Funding pledge anxiety

July 29, 2005

Ministers were warned this week not to renege on a promise to maintain public funding for universities after the Treasury's decision to delay its next spending review.

Chancellor Gordon Brown has announced that the Government will look again at public spending levels in 2007 - a year later than planned - to coincide with a new long-term Comprehensive Spending Review to take place ten years after Labour first came to power.

The decision means that the Government will follow through with its planned spending up to 2007-08 on higher education at the levels announced in the 2004 spending round. Under current plans, higher education funding (including cash for the Higher Education Funding Council for England, student loans and grants) will rise from £7.6 billion in 2005-06 to £8.5 billion in 2006-07 and £9.1 billion in 2007-08. Hefce's budget is due to rise by 8.8 per cent this year to next and by 4.9 per cent between 2006-07 and 2007-08.

But higher education groups warned that the sector could not be treated as the "Cinderella" of the 2007 review. Universities UK said that two decades of underfunding of higher education had not been "fully addressed" by last year's Higher Education Act and the advent of variable tuition fees.

"It is vital that the Government maintain its commitments to preserving the unit of funding for teaching and to further expansion in student numbers," a spokeswoman said. "It is equally important that further public investment in science research is made to ensure that the UK's competitive position is enhanced."

MPs on the Commons Education and Skills Select Committee plan to question Ruth Kelly, Education Secretary, and David Normington, permanent secretary at the Department for Education and Skills, about funding.

Pam Tatlow, chief executive of Campaigning for Mainstream Universities, said: "If ministers are serious about widening participation and offering opportunities of higher education to 50 per cent of 18 to 30-year-olds, then higher education cannot be the Cinderella of the 2007 review," she said.
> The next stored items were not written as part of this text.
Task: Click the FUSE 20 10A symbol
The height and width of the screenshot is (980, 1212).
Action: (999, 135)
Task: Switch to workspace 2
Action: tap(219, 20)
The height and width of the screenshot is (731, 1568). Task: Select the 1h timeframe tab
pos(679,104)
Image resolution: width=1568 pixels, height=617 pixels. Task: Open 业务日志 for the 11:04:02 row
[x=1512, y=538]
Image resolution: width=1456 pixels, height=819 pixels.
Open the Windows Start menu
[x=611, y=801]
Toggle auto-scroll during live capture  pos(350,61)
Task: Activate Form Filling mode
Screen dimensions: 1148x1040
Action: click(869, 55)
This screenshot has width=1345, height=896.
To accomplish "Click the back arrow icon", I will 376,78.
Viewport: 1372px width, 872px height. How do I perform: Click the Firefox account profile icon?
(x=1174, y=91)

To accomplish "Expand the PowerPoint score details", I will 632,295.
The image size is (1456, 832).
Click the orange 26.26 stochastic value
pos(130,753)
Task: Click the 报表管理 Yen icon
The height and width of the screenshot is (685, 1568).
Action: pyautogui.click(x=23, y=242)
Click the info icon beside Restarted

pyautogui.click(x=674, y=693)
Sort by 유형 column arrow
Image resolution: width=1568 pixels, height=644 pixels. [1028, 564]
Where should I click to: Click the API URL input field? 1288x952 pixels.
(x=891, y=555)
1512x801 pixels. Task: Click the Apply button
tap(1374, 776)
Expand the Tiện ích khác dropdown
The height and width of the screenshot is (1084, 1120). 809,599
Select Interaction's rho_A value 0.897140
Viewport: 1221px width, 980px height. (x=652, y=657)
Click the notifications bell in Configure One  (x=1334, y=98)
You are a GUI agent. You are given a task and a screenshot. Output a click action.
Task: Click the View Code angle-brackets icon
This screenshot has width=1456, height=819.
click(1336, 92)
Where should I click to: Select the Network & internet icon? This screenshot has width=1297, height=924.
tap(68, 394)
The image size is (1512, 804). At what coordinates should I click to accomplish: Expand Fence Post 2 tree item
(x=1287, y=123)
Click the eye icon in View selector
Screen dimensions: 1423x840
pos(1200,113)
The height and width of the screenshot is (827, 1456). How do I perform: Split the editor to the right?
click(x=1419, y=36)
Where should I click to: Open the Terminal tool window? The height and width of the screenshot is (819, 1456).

"There will also be great resistance from students and staff who will rightly feel very cheated if the Government breaks its promise and tries to make tuition fee income a substitute for government support."

The first meeting of the UK Science Forum at No 11 last week delivered an upbeat report on the Treasury's ten-year plan for science. Among accomplishments so far listed for the framework was a commitment by research councils to pay 80 per cent of the overhead costs of the research projects they fund from September.

Mr Brown reiterated the Government's target to raise the overall level of research and development investment to 2.5 per cent of gross domestic product by 2014.